Development Guide
Overview
This guide introduces you to key concepts and practices to help you build efficient data pipelines and leverage the various features and advanced capabilities of DataZen.
Basic Rules
Let's start with basic rules and syntax. These conventions are necessary to ensure that the pipelines are well constructed.
- A pipeline must have either a SELECT or a LOAD operation to be saved; if LOAD is found first, the pipeline is saved as a Writer; otherwise, it is saved as a Reader.
- A pipeline may have multiple SELECT operations but can only have 1 PUSH operation.
- DECLARE operations must be specified on top of the pipeline script (if any) and TRIGGER operations must be found at the very end.
- Every operation must end with a semi-column.
- Connection keys must be specified within square brackets and are case-sensitive.
- Parameters of SQL CDC commands can either be provided in parenthesis or single-quotes. When inside single-quotes, single-quotes must be escaped (ex: PRINT 'o''hare';), the content is usually trimmed. When using parenthesis, single-quotes do not need to be escaped; in addition, the content within parenthesis is never trimmed.
Scripting Convention
You can include comments in your SQL CDC Script anywhere.
Using Parenthesis
When content is specified within parenthesis, it is treated as-is.
PRINT (this will be printed normally);However, additional nested parenthesis must be closed -- this will generate a compilation error:
PRINT (#now(s));), but additional parenthesis within single quotes are ignored
PRINT ('1) What time is it?');
When additional parenthesis should be included within the content, consider using the '...' notation instead.
Using Square Brackets
Content within parenthesis is always treated as-is
SELECT * FROM DB [connection]
Using Single Quotes
Content inside single quotes will be escaped when two single quotes are provided
PRINT 'Name: O''Hare';Parenthesis within single quotes have no effect
PRINT '1) do this, 2) do that';
Job Parameters
A pipeline may access job-specific parameters that represent both metadata and runtime variables about the pipeline. Not all variables are available all the time; for example, Writer pipelines have additional variables that provide metadata about the source data being processed, while other variables are only meaningful in the read pipeline.
Pipeline variables are read-only and case-sensitive.
Variables
- @agentid: the cloud agent identifier currently executing the pipeline
- @executionid: the current execution id of the pipeline (Unix Timestamp)
- @executionguid: the current execution session id of the pipeline (Guid)
- @guid: the unique identifier of the pipeline executing (Guid)
- @ispreview: 1 during preview operations; 0 when the pipeline is executing live
- @jobkey: the name of the pipeline executing (TEST in preview)

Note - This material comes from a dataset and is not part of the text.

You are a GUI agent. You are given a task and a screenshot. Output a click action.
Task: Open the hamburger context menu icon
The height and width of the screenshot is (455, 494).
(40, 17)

- @peakmb: the peak memory used by the pipeline in MB
- @maxpeakmb: the maximum peak memory a pipeline can consume in MB
- @rundate: the current execution date/time
- @upsertcolumns: when CDC is engaged using the CAPTURE operation, this variable holds the key columns that make a record unique
Reader-Only Variables
- @pagingmarker: the current paging marker used during SELECT HTTP operations
- @pagingcount: the current 0-based page count used during SELECT HTTP operations
- @pagingindex: the current 1-based page index used during SELECT HTTP operations (pagingcount + 1)
- @recordcount: the current 0-based record count retrieved so far by a SELECT HTTP operations
- @recordindex: the current 1-based record index retrieved so far by a SELECT HTTP operations (recordcount + 1)

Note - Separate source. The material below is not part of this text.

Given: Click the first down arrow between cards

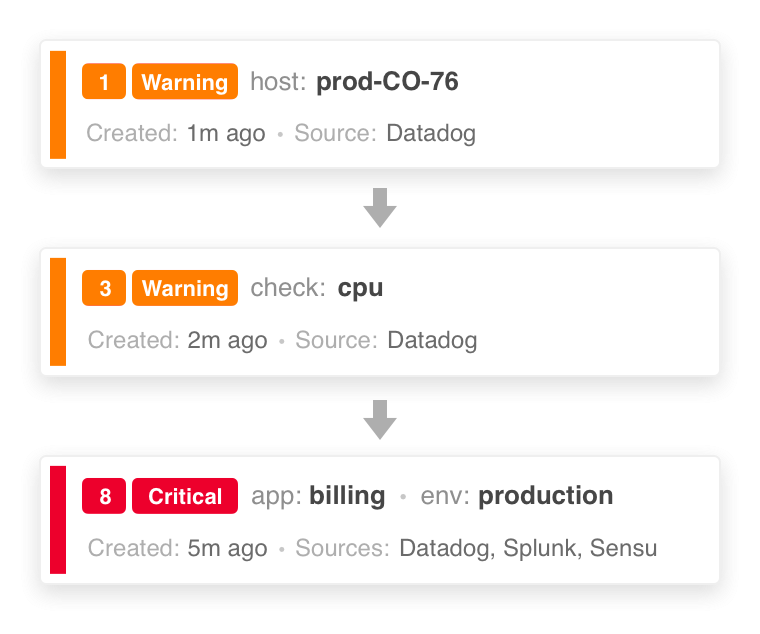Looking at the screenshot, I should [x=380, y=207].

- @sourcebatchindex: the current 1-based page index being processed by a SELECT BATCH DB operation
Writer-Only Variables
- @batchid: a unique Guid representing a batch of records when BATCH N is used in PUSH operations
- @packagefile: the name of the change being executed
- @sourceexecutionid: the original source execution id of the Read pipeline that created the change log being executed (Unix Timestamp)
- @sourceobject: the name of the source object of a SELECT operation
- @sourceobjectname: when the source object is a file name or URL, the name of the resource or file
- @startindex: 1-base index value of the record count processed so far (@totalwrite + 1)
- @status: the push operation status (1: success, 0: failure)
- '@status': the push operation status as a string (success, failure)
- @targetobject: the name of the target object of a PUSH operation
- @totalwrite: total number of records written so far
Count Variables
- @@colcount: the number of columns in the data pipeline
- @@rowcount: the number of records in the data pipeline
For example, you can enter an IF block if you detect 0 records are left in the data pipeline:
SELECT * FROM DB [sql2017] (SELECT * FROM sys.databases); APPLY FILTER '1=0'; IF (@@rowcount = 0) BEGIN PRINT 'No records were found... exiting pipeline @jobkey.' LEVEL 'warning'; EXIT KEEP 0; END;
This example shows how to enter an IF block only when debugging the pipeline in preview mode:
SELECT * FROM DB [sql2017] (SELECT * FROM sys.databases); IF (@ispreview = 1) BEGIN PRINT 'Current pipeline in-memory foorprint: #data.sizekb() (KB)'; END;
DataZen Functions
DataZen provides a number of functions that can be applied almost anywhere in the SQL CDC script. Functions are evaluated before the start of each SQL command or for every row of a data pipeline, depending on the decorator used. Calling a function can be done in one of the following ways:
The list of DataZen functions is available here.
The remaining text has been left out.